▶ **Work task**
Set down exactly, from the records below, the line with "This screenshot has width=1024, height=768." through the line with "Open MyFavorite(F3) folder icon", and nothing else.

▶ **Listed records**
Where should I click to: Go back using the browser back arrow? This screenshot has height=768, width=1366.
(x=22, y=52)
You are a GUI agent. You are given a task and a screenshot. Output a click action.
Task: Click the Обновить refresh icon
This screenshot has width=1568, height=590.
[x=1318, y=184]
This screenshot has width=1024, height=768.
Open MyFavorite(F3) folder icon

--

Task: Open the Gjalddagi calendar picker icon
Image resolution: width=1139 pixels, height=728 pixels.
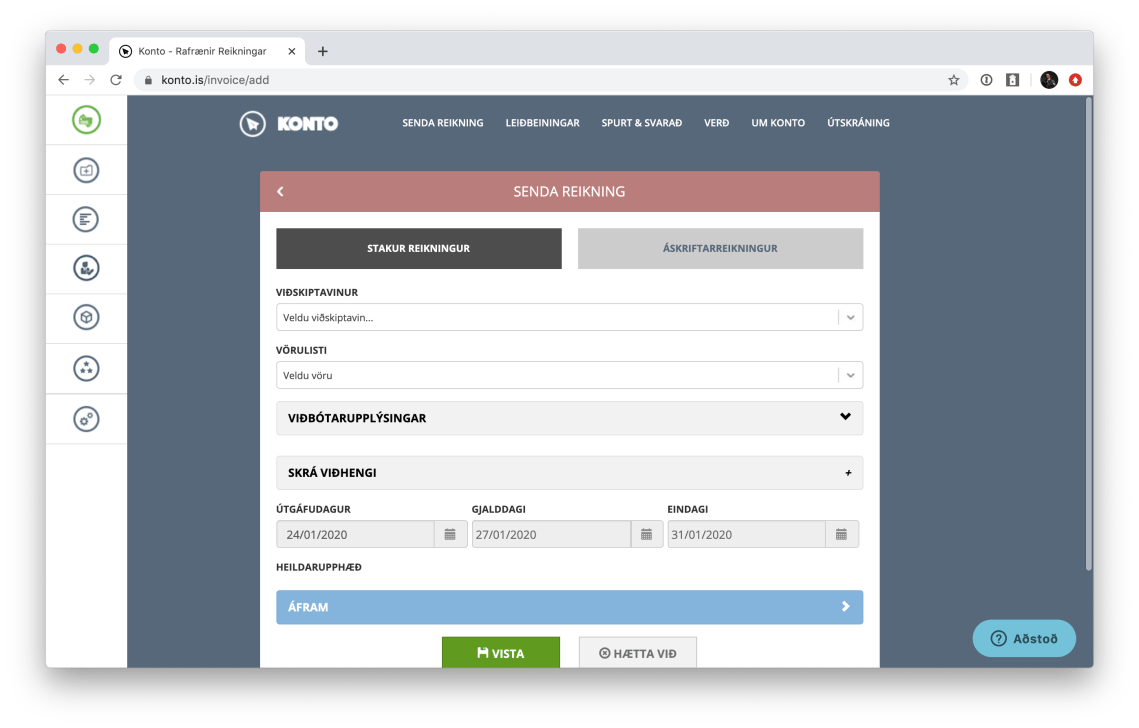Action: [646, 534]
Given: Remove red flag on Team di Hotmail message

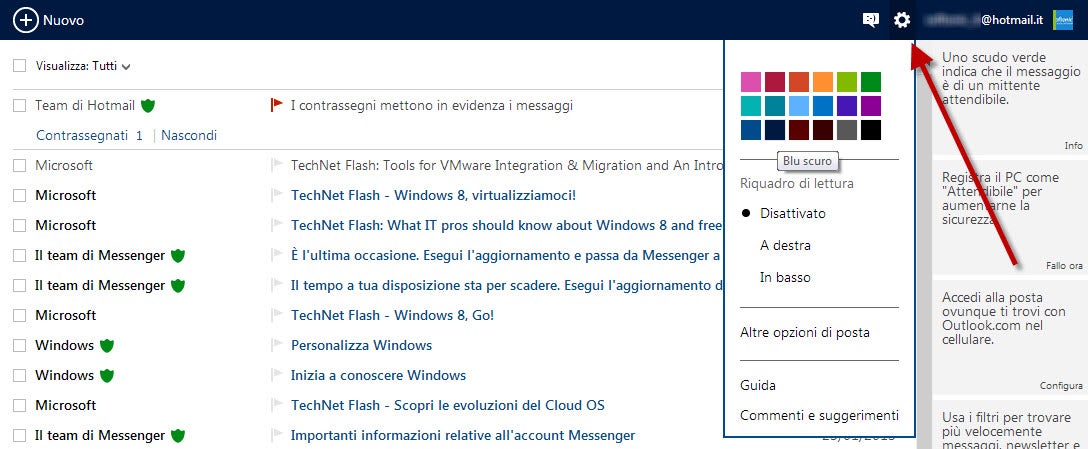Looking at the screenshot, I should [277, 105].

▶ **Exercise output**
This screenshot has width=1024, height=768.
Open MyFavorite(F3) folder icon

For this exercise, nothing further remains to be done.